The night grew colder as Lucian Dregg ambled through Sea Ward, a stench of wine in each steaming breath and a particular delight in the nervous fear he caused in passersby. Maranyuss was unbothered by the cold, keeping within sight of the ward's new and seemingly unwanted rorden, her step quiet and sure as she puzzled at his importance in the seemingly random murders. She eyed the lit windows of grand mansions as she slipped by them unnoticed. Each lilting bit of laughter she heard within could be cut off, silenced forever as far as she was concerned, so long as at the end of it all, she and Jinn found Sathariel.
She smiled at the thought, and it kept her going, though her interest in Dregg waned until evening turned lengthening shadows into pervading dark, a gloom that hid her well from the alert eyes of Dregg's fellow Watchmen. As the lamplighters made their rounds, the rorden's swaggering step seemed to find more purpose, a sudden shrewd sobriety infecting his mannerisms as he turned his boots south in confidence. She wondered at her initial impression of the man as he began to show a certain skill at directing his earlier pleasure toward the cold edge of something approximating duty. He saluted passing patrols, leaving them on their courses without stopping to dress them down and exercise his newfound authority.

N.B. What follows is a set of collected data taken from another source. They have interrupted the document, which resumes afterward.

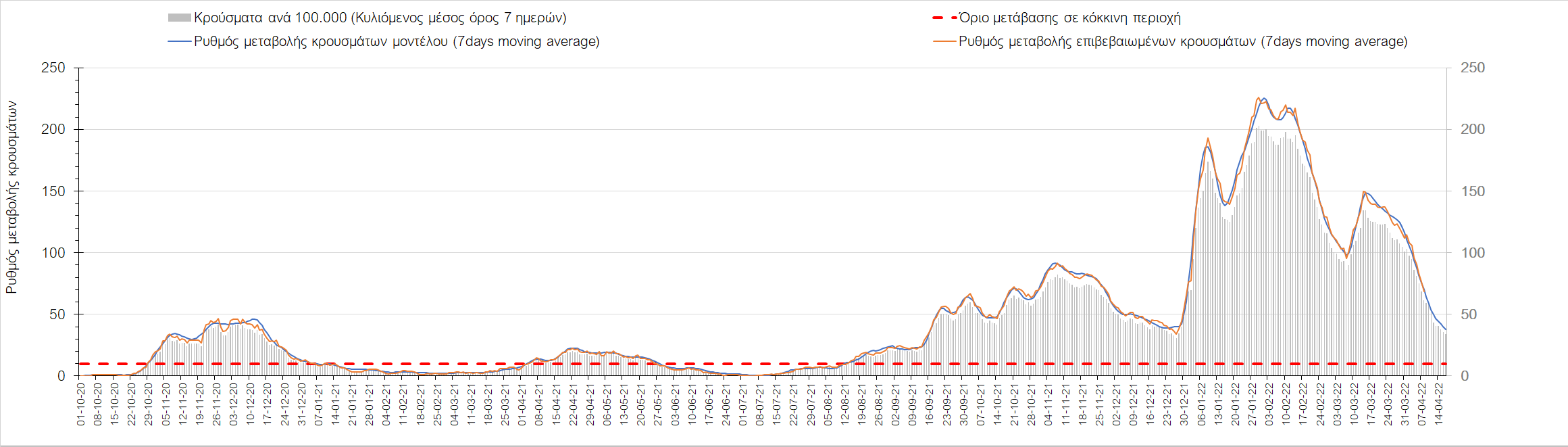Select legend label Ρυθμός μεταβολής επιβεβαιωμένων κρουσμάτων
1568x447 pixels.
(1183, 41)
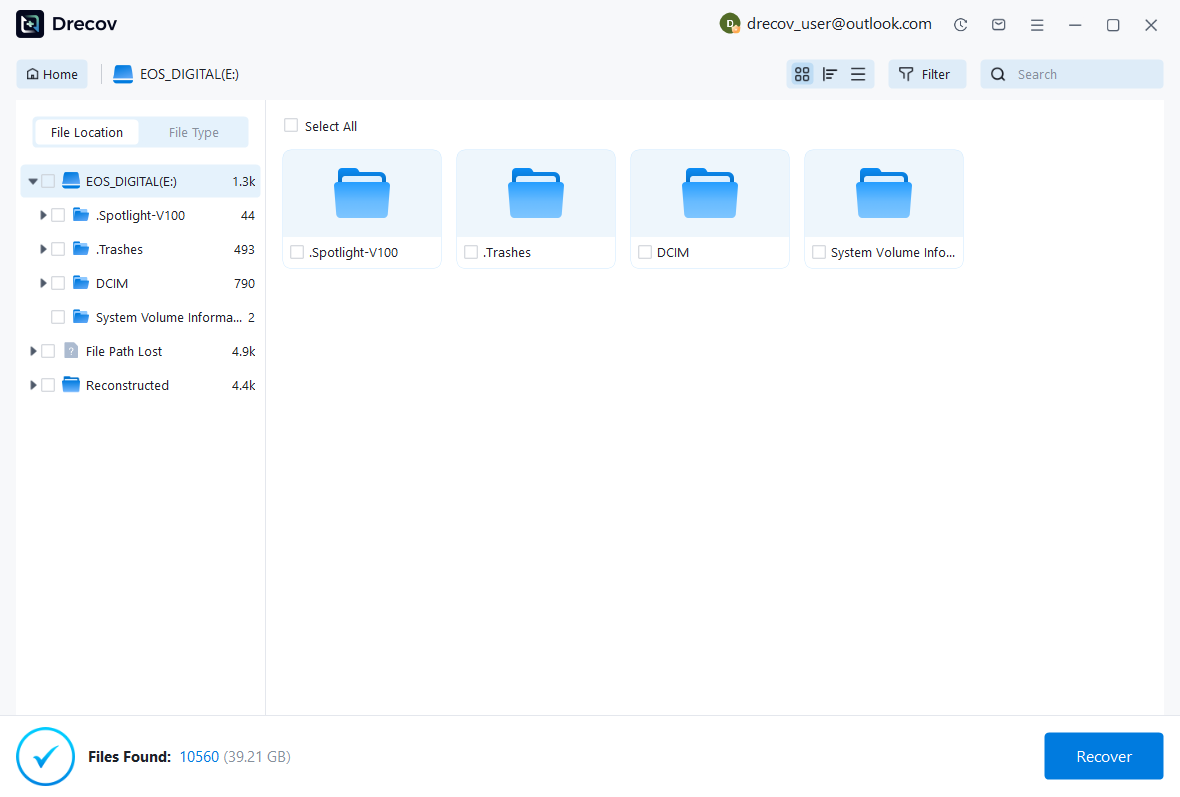1180x797 pixels.
Task: Open the feedback mail icon
Action: [998, 25]
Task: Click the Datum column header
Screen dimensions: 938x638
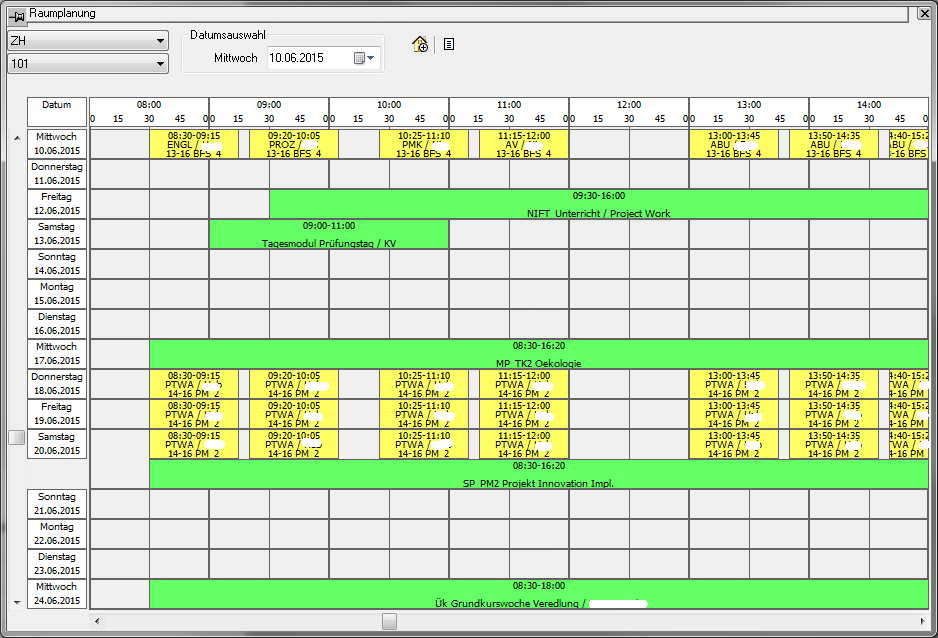Action: (x=57, y=105)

His route was direct and sure, and Mara shook her head as he slowed at roughly halfway down Flint Street, stopping to glare at the high walls and lofty towers of the House of Wonder. Mara slid into the shadow of a shade tree north of the house, watching as Dregg paced, his eyes never leaving the wizards' school as if his vision alone might burn the walls to ash. Only the sharp tapping of a walking stick turned him away as a robed figure leaning on a gnarled staff approached from the south. Mara's keen eyes could make out the dark beard and bushy brow beneath the hood, the piercing, glittering eyes of a wizard descending on the waiting Dregg, who swiftly shouted orders to his men, sending them around the block as he awaited the mage.